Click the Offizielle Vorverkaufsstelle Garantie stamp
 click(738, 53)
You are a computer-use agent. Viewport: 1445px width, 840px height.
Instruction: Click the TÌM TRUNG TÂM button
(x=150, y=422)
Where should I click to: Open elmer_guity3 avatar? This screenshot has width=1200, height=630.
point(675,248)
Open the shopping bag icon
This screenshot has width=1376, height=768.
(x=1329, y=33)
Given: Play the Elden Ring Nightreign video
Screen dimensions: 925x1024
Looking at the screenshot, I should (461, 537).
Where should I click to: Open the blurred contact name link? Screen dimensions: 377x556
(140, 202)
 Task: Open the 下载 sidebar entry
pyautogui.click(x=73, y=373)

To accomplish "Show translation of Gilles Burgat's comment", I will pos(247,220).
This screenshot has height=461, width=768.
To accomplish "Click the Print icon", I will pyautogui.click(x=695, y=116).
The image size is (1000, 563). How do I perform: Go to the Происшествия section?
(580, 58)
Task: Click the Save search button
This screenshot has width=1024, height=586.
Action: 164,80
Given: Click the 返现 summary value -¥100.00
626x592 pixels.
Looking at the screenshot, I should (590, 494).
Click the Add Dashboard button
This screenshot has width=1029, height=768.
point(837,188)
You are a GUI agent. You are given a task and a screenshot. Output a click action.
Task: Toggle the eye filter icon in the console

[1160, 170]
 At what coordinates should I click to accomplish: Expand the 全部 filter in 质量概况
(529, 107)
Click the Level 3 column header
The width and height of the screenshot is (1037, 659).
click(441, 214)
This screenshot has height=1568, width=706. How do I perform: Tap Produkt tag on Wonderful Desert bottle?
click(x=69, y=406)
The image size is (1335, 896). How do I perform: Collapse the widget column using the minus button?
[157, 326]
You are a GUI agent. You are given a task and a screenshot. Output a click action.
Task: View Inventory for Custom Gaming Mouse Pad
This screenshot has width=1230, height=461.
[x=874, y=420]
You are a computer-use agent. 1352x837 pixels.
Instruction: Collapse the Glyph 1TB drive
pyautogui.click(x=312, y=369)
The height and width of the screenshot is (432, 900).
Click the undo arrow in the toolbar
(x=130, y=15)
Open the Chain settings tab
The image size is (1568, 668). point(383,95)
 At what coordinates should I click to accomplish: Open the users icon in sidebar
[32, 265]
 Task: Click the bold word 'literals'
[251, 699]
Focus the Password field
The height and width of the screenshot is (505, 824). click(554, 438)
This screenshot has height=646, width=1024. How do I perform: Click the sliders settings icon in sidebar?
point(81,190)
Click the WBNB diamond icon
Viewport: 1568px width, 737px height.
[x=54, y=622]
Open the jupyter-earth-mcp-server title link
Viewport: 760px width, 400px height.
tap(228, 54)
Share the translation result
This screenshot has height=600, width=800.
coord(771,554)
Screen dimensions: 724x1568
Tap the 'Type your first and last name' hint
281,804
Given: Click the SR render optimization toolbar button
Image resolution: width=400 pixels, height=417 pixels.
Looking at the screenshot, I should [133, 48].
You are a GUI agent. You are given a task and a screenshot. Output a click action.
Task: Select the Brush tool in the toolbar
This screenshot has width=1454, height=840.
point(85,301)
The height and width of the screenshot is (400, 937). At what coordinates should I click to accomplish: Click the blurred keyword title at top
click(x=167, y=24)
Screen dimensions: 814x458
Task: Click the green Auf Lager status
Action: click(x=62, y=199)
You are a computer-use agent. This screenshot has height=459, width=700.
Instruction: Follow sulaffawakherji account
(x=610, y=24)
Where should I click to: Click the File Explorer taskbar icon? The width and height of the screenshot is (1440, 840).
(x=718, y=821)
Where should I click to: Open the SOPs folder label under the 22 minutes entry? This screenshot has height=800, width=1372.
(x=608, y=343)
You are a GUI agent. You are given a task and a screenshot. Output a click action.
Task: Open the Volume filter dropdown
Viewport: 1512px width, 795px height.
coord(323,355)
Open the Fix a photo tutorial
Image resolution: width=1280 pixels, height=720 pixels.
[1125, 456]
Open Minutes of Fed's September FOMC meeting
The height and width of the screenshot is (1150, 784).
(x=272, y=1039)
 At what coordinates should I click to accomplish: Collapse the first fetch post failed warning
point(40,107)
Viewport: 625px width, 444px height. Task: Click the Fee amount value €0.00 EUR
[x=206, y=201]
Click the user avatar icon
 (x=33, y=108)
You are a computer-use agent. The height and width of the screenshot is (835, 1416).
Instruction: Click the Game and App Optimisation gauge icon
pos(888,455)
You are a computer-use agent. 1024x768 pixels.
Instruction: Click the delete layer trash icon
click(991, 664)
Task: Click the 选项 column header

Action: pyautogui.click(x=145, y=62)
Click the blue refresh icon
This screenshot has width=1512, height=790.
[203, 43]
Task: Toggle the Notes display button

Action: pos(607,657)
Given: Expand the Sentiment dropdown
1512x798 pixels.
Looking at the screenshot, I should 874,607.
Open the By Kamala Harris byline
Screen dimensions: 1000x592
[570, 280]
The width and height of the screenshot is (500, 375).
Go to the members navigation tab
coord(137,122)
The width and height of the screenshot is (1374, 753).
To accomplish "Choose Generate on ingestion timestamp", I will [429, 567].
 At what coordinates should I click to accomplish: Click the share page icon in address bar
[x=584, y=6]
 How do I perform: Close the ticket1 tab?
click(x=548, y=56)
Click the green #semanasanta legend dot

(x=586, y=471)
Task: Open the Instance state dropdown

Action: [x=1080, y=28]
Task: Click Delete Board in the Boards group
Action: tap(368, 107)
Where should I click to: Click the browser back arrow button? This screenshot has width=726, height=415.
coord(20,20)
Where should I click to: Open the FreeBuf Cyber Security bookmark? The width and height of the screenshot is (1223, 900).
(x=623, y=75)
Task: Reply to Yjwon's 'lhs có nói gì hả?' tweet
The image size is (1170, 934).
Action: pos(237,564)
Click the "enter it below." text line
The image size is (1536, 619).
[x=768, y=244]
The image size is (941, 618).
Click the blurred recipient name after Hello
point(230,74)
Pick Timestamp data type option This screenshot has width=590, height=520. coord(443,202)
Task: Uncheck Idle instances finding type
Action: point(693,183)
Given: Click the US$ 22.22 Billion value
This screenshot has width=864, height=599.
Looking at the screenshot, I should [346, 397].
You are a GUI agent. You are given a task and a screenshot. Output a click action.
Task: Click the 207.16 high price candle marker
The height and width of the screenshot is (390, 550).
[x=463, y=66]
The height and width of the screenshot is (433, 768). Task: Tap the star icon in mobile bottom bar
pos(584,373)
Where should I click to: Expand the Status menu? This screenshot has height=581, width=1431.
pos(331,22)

• REQUIREMENT
Switch "shopping bag" to "shopping cart" in the items above and reproduce all the lines with nothing else changed.

• SOLUTION BELOW
Click the Offizielle Vorverkaufsstelle Garantie stamp
 click(738, 53)
You are a computer-use agent. Viewport: 1445px width, 840px height.
Instruction: Click the TÌM TRUNG TÂM button
(x=150, y=422)
Where should I click to: Open elmer_guity3 avatar? This screenshot has width=1200, height=630.
point(675,248)
Open the shopping cart icon
This screenshot has width=1376, height=768.
(x=1329, y=33)
Given: Play the Elden Ring Nightreign video
Screen dimensions: 925x1024
Looking at the screenshot, I should (461, 537).
Where should I click to: Open the blurred contact name link? Screen dimensions: 377x556
(140, 202)
 Task: Open the 下载 sidebar entry
pyautogui.click(x=73, y=373)

To accomplish "Show translation of Gilles Burgat's comment", I will pos(247,220).
This screenshot has height=461, width=768.
To accomplish "Click the Print icon", I will pyautogui.click(x=695, y=116).
The image size is (1000, 563). How do I perform: Go to the Происшествия section?
(580, 58)
Task: Click the Save search button
This screenshot has width=1024, height=586.
Action: 164,80
Given: Click the 返现 summary value -¥100.00
626x592 pixels.
Looking at the screenshot, I should (590, 494).
Click the Add Dashboard button
This screenshot has width=1029, height=768.
point(837,188)
You are a GUI agent. You are given a task and a screenshot. Output a click action.
Task: Toggle the eye filter icon in the console

[1160, 170]
 At what coordinates should I click to accomplish: Expand the 全部 filter in 质量概况
(529, 107)
Click the Level 3 column header
The width and height of the screenshot is (1037, 659).
click(441, 214)
This screenshot has height=1568, width=706. How do I perform: Tap Produkt tag on Wonderful Desert bottle?
click(x=69, y=406)
The image size is (1335, 896). How do I perform: Collapse the widget column using the minus button?
[157, 326]
You are a GUI agent. You are given a task and a screenshot. Output a click action.
Task: View Inventory for Custom Gaming Mouse Pad
This screenshot has width=1230, height=461.
[x=874, y=420]
You are a computer-use agent. 1352x837 pixels.
Instruction: Collapse the Glyph 1TB drive
pyautogui.click(x=312, y=369)
The height and width of the screenshot is (432, 900).
Click the undo arrow in the toolbar
(x=130, y=15)
Open the Chain settings tab
The image size is (1568, 668). point(383,95)
 At what coordinates should I click to accomplish: Open the users icon in sidebar
[32, 265]
 Task: Click the bold word 'literals'
[251, 699]
Focus the Password field
The height and width of the screenshot is (505, 824). click(554, 438)
This screenshot has height=646, width=1024. How do I perform: Click the sliders settings icon in sidebar?
point(81,190)
Click the WBNB diamond icon
Viewport: 1568px width, 737px height.
[x=54, y=622]
Open the jupyter-earth-mcp-server title link
Viewport: 760px width, 400px height.
tap(228, 54)
Share the translation result
This screenshot has height=600, width=800.
coord(771,554)
Screen dimensions: 724x1568
Tap the 'Type your first and last name' hint
281,804
Given: Click the SR render optimization toolbar button
Image resolution: width=400 pixels, height=417 pixels.
Looking at the screenshot, I should [133, 48].
You are a GUI agent. You are given a task and a screenshot. Output a click action.
Task: Select the Brush tool in the toolbar
This screenshot has width=1454, height=840.
point(85,301)
The height and width of the screenshot is (400, 937). At what coordinates should I click to accomplish: Click the blurred keyword title at top
click(x=167, y=24)
Screen dimensions: 814x458
Task: Click the green Auf Lager status
Action: click(x=62, y=199)
You are a computer-use agent. This screenshot has height=459, width=700.
Instruction: Follow sulaffawakherji account
(x=610, y=24)
Where should I click to: Click the File Explorer taskbar icon? The width and height of the screenshot is (1440, 840).
(x=718, y=821)
Where should I click to: Open the SOPs folder label under the 22 minutes entry? This screenshot has height=800, width=1372.
(x=608, y=343)
You are a GUI agent. You are given a task and a screenshot. Output a click action.
Task: Open the Volume filter dropdown
Viewport: 1512px width, 795px height.
coord(323,355)
Open the Fix a photo tutorial
Image resolution: width=1280 pixels, height=720 pixels.
[1125, 456]
Open Minutes of Fed's September FOMC meeting
The height and width of the screenshot is (1150, 784).
(x=272, y=1039)
 At what coordinates should I click to accomplish: Collapse the first fetch post failed warning
point(40,107)
Viewport: 625px width, 444px height. Task: Click the Fee amount value €0.00 EUR
[x=206, y=201]
Click the user avatar icon
 (x=33, y=108)
You are a computer-use agent. The height and width of the screenshot is (835, 1416).
Instruction: Click the Game and App Optimisation gauge icon
pos(888,455)
You are a computer-use agent. 1024x768 pixels.
Instruction: Click the delete layer trash icon
click(991, 664)
Task: Click the 选项 column header

Action: pyautogui.click(x=145, y=62)
Click the blue refresh icon
This screenshot has width=1512, height=790.
[203, 43]
Task: Toggle the Notes display button

Action: pos(607,657)
Given: Expand the Sentiment dropdown
1512x798 pixels.
Looking at the screenshot, I should 874,607.
Open the By Kamala Harris byline
Screen dimensions: 1000x592
[570, 280]
The width and height of the screenshot is (500, 375).
Go to the members navigation tab
coord(137,122)
The width and height of the screenshot is (1374, 753).
To accomplish "Choose Generate on ingestion timestamp", I will [429, 567].
 At what coordinates should I click to accomplish: Click the share page icon in address bar
[x=584, y=6]
 How do I perform: Close the ticket1 tab?
click(x=548, y=56)
Click the green #semanasanta legend dot

(x=586, y=471)
Task: Open the Instance state dropdown

Action: [x=1080, y=28]
Task: Click Delete Board in the Boards group
Action: tap(368, 107)
Where should I click to: Click the browser back arrow button? This screenshot has width=726, height=415.
coord(20,20)
Where should I click to: Open the FreeBuf Cyber Security bookmark? The width and height of the screenshot is (1223, 900).
(x=623, y=75)
Task: Reply to Yjwon's 'lhs có nói gì hả?' tweet
The image size is (1170, 934).
Action: pos(237,564)
Click the "enter it below." text line
The image size is (1536, 619).
[x=768, y=244]
The image size is (941, 618).
Click the blurred recipient name after Hello
point(230,74)
Pick Timestamp data type option This screenshot has width=590, height=520. coord(443,202)
Task: Uncheck Idle instances finding type
Action: point(693,183)
Given: Click the US$ 22.22 Billion value
This screenshot has width=864, height=599.
Looking at the screenshot, I should [346, 397].
You are a GUI agent. You are given a task and a screenshot. Output a click action.
Task: Click the 207.16 high price candle marker
The height and width of the screenshot is (390, 550).
[x=463, y=66]
The height and width of the screenshot is (433, 768). Task: Tap the star icon in mobile bottom bar
pos(584,373)
Where should I click to: Expand the Status menu? This screenshot has height=581, width=1431.
pos(331,22)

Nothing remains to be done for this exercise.